「ローカル」という足場
歴史の「進歩」を疑う、「正義」を疑う、「普遍」を疑う、「グローバリズム」を疑う…
「環境」、「テロ」など山積する問題と格闘しながら生きていかなければならない僕たちに今、何よりも必要とされているのは、あたりまえと思わされていることを疑うこと、言い換えれば、自分たちの置かれている状況を相対化する視点を持つことではないでしょうか。
内山節の『「里」という思想』を読みました。筆者は群馬県上野村という「里=ローカルな場所」を確かな足場として、世界観を組み立て直そうとしているのです。それはすなわち、今なお僕たちを呪縛し続ける「近代」からの脱出の企てなのです。
>近代的な発想は、グローバルな発想や思想、システムに価値があり、ローカル性に基盤においたものを、あたかも古い時代のものであるかのごとく軽視したのである。その結果が、浅い知識だけで生きる人間の頽廃を生んでいる、と最近になって気づくようになるまで。だから、私も、いまでははっきり言うことができる。人間は少なくとも一方に、ローカルな世界をとり戻さなければいけない、と。
>経済の発展が環境の後退を招き、技術の進歩が人間の技や想像力を低下させたように、歴史はある部分だけみれば進歩し、また別の部分をみれば後退している。そのように展開しているだけである。歴史に進歩の法則などは存在しない。

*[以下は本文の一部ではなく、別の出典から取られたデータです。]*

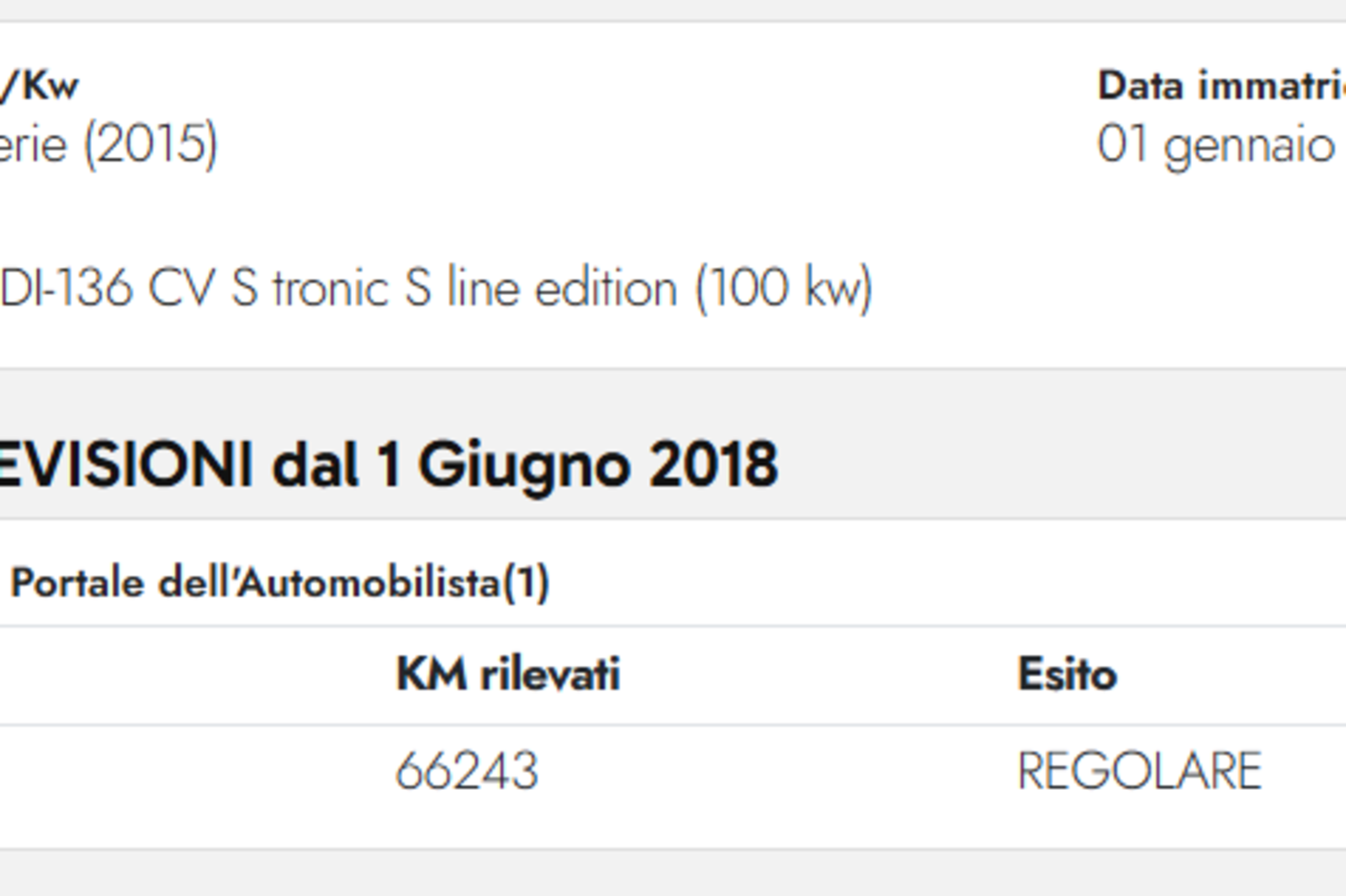Click the word rilevati in the column header
This screenshot has width=1346, height=896.
550,674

>資本主義のもとでは、正義はつねに勝利者のものである。市場では競争という名の戦いがくりひろげられ、その勝利者は、自分たちの経済システムや経営方針に、経済活動上の正義をみいだす。…この文明は、勝利することによって正義を手にしつづける。
しかも戦後の世界は、第二次世界大戦を、ファシズム対民主主義の戦いと総括してしまった。そのことによって、戦争の勝利者に、絶対的な正義を与えてしまったのである。…
こうして、経済の面でも、政治や軍事力の面でも、正義は勝利とともにあるという文明世界がつくりあげられたのである。…
二十世紀の世界は、誰もがそれぞれの分野で勝利者になろうとし、勝つことによって正義を維持するかたちで展開した。このような世界のあり方が再び戦争を必要としているのだとすれば、検証されなければならないのは、私たちが身を置いているこの文明だという気が、私にはする。
>(たとえ平和のためであっても戦争を認めないという、戦後の日本的平和主義は)平和や正義のための戦争を肯定する「グローバル・スタンダード」の平和主義とは決定的に違う。…
平和は、世界のさまざまな地域に暮らす人々の考え方や暮らし方を、お互いに尊重し合わなければ生まれない以上、平和に対する考え方も、多様なものを認め合わなければいけないのだと思う。
僕にとってこの本は、自分なりにものを考え行動しようとする際の一つの足場となり得る本だと思いました。
内山節に注目していきたいと思います。